The Veterans of Foreign Wars would not go as far as the American Legion, releasing a statement saying it does not agree with the calls for resignations. VFW National Commander William A. Thien said it is still “paramount that Secretary Shinseki get publicly in front of this immediately to address the valid concerns of veterans and their families, and to reestablish the credibility of the entire VA health and benefits systems, and that of his own office.”
The White House also released a statement Monday saying President Obama is standing by Shinseki and “remains confident in Secretary Shinseki’s ability to lead the department.”
The American Legion cited a litany of complaints against the VA, citing everything from the agency’s infamous backlog to controversial bonuses. But a handful of recent scandals appeared to factor heavily.
Most recent was a report that a Colorado clinic allegedly falsified documents to make it seem like patients were being seen in a timely fashion.
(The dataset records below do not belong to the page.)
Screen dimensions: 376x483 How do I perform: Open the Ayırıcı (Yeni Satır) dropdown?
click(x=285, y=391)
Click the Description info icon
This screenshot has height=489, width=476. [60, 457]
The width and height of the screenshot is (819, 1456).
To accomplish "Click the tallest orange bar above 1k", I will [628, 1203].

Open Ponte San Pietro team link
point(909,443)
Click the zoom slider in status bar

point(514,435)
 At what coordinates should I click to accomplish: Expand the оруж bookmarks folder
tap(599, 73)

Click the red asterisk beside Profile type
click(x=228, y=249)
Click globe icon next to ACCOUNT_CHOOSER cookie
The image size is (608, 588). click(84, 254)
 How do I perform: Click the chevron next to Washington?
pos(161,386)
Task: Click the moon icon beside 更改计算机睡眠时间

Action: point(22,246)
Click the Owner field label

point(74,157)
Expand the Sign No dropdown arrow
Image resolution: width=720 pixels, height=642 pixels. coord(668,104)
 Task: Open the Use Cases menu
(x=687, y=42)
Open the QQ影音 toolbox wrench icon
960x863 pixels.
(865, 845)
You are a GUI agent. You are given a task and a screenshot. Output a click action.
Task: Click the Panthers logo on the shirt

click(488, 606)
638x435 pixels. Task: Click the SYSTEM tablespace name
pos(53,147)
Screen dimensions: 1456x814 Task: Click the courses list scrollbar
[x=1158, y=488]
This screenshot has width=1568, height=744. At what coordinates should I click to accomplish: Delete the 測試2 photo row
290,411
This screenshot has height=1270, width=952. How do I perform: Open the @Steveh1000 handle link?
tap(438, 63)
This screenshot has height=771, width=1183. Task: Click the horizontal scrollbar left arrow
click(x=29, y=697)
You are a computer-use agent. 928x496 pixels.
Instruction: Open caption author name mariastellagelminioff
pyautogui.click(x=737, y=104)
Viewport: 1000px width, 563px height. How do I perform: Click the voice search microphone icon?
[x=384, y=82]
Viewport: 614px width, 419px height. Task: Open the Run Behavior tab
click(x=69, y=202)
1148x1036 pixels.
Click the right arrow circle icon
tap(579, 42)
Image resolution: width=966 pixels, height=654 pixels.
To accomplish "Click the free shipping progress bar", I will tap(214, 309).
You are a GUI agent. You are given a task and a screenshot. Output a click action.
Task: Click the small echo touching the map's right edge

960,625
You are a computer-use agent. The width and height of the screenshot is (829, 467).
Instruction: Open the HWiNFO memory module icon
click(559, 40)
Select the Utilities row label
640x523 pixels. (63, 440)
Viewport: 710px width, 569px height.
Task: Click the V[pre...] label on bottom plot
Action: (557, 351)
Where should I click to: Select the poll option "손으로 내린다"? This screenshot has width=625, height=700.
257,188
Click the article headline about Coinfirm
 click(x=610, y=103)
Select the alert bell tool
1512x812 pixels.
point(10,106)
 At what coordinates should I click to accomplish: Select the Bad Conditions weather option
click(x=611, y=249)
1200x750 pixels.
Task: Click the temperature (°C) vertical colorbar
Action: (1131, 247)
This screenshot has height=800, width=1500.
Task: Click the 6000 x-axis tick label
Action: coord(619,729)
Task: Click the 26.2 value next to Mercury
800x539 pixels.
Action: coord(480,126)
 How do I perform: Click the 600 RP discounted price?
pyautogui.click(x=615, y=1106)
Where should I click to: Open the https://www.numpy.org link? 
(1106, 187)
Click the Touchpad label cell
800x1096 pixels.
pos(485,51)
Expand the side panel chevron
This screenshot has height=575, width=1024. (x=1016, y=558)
The findings were contained in a report by the VA Office of Medical Inspector. USA Today first reported on the findings, and the VA confirmed the review.
The investigation reportedly found that clerks at the Fort Collins clinic were coached on manipulating records so it appeared patients were being seen within the desired timeframe of 14 days — even though many were waiting months. The report found that staff who did not go along with this were placed on a “bad boy list.”
A VA spokesman, in response to the findings, said that in every area where the investigation substantiated allegations, “a plan with clearly defined objectives was developed with set deadlines for compliance, and corrective actions are ongoing.”
The spokesman noted that “there is no indication that health outcomes were affected.”
But the development follows accusations that VA officials at a Phoenix facility kept a secret list of patients waiting for appointments to hide treatment delays. In that case, up to 40 patients allegedly may have died because of delays.
In light of those accusations, three executives at the veterans hospital in Phoenix were placed last week on administrative leave amid an investigation.
Phoenix VA officials have denied any knowledge of a secret list and said they had found no evidence of patient deaths due to delayed care.
The claims are the latest to come to light as VA hospitals around the country struggle to handle the huge volume of patients who need medical attention, including aging vets from World War II, Korea and Vietnam and a newer influx from wars over the last decade. In the past year, VA facilities in South Carolina, Florida, Georgia and Washington state have been linked to delays in patient care or poor oversight.
In the Colorado case, a VA spokesman said the medical center did not find “any intentional violation” of policy by managers or schedulers.
The VA said unclear guidelines led to “confusion” in the clinic.
“Extensive training with supervisors and employees occurred immediately and continues. In addition, weekly audits are conducted to ensure scheduling is being done appropriately with the proper supervision,” the spokesman said.
The Associated Press contributed to this report.